The socialist construction of the USSR is not a self-sufficient national process, but an integral part of the international revolution.

The conquest of power by the German and European proletariat is a task infinitely more real and immediate than the building of a closed and self-sufficient society within the boundaries of the USSR.

Unconditional defence of the USSR, the first workers’ state, against the inside and outside foes of the proletarian dictatorship!

But the defence of the USSR cannot be carried on with the eyes blindfolded. International proletarian control over the Soviet bureaucracy. Merciless exposure of its national-reformist and Thermidorean tendencies that find their generalisation in the theory of socialism in one country.
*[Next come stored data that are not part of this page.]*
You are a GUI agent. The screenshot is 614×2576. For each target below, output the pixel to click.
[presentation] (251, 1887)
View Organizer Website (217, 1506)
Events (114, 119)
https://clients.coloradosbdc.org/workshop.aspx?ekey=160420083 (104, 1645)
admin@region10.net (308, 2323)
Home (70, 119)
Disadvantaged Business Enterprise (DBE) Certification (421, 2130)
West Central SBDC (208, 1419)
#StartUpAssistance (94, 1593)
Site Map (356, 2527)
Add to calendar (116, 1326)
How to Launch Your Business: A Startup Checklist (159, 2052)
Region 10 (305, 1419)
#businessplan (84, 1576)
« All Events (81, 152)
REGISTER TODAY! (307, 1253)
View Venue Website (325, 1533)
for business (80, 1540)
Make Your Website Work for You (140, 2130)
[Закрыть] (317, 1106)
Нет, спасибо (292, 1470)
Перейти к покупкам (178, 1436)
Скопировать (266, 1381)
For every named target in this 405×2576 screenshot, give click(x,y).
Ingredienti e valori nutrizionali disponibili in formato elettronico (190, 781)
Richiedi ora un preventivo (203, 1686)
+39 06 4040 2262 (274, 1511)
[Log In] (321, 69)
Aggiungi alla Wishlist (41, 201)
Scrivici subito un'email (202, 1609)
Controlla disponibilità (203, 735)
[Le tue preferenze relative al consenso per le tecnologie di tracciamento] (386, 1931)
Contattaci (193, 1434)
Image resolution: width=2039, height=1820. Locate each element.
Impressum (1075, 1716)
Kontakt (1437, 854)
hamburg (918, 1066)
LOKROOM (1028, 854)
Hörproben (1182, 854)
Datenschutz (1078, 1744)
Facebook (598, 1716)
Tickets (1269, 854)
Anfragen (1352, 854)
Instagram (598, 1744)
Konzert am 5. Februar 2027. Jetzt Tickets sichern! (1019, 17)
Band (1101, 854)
What does the Communist Party require?

The return to the strategical school of the first four congresses of the Comintern.

The rejection of ultimatism in relations with mass workers’ organisations; Communist leadership cannot be imposed; it can only be won.

The rejection of the theory of social fascism which aids both Social Democracy and fascism.

Persistent exploitation of the antagonism between Social Democracy and fascism: (a) for the sake of more effective struggle against fascism; (b) for the sake of counterposing the Social Democratic workers to the reformist leadership.

To us the criteria for appraising changes in political regimes of bourgeois rule are not the principles of formal democracy but the vital interests of proletarian democracy.

No direct or indirect support of Brüning’s regime!

Bold, self-sacrificing defence of proletarian organisations against fascism.

“Class against class!” This means all organisations of the proletariat must take their place in the united front against the bourgeoisie.

The practical program of the united front is determined by agreements with organisations made in full view of the masses. Every organisation remains under its own banner and its own leadership. Every organisation obeys in action the discipline of the united front.

“Class against class!” Indefatigable agitation must be conducted in order that the Social Democratic organisations and the reformist trade unions shall break with the perfidious bourgeois allies in the “Iron Front” and that they join in common with the Communists and all other organisations of the proletariat.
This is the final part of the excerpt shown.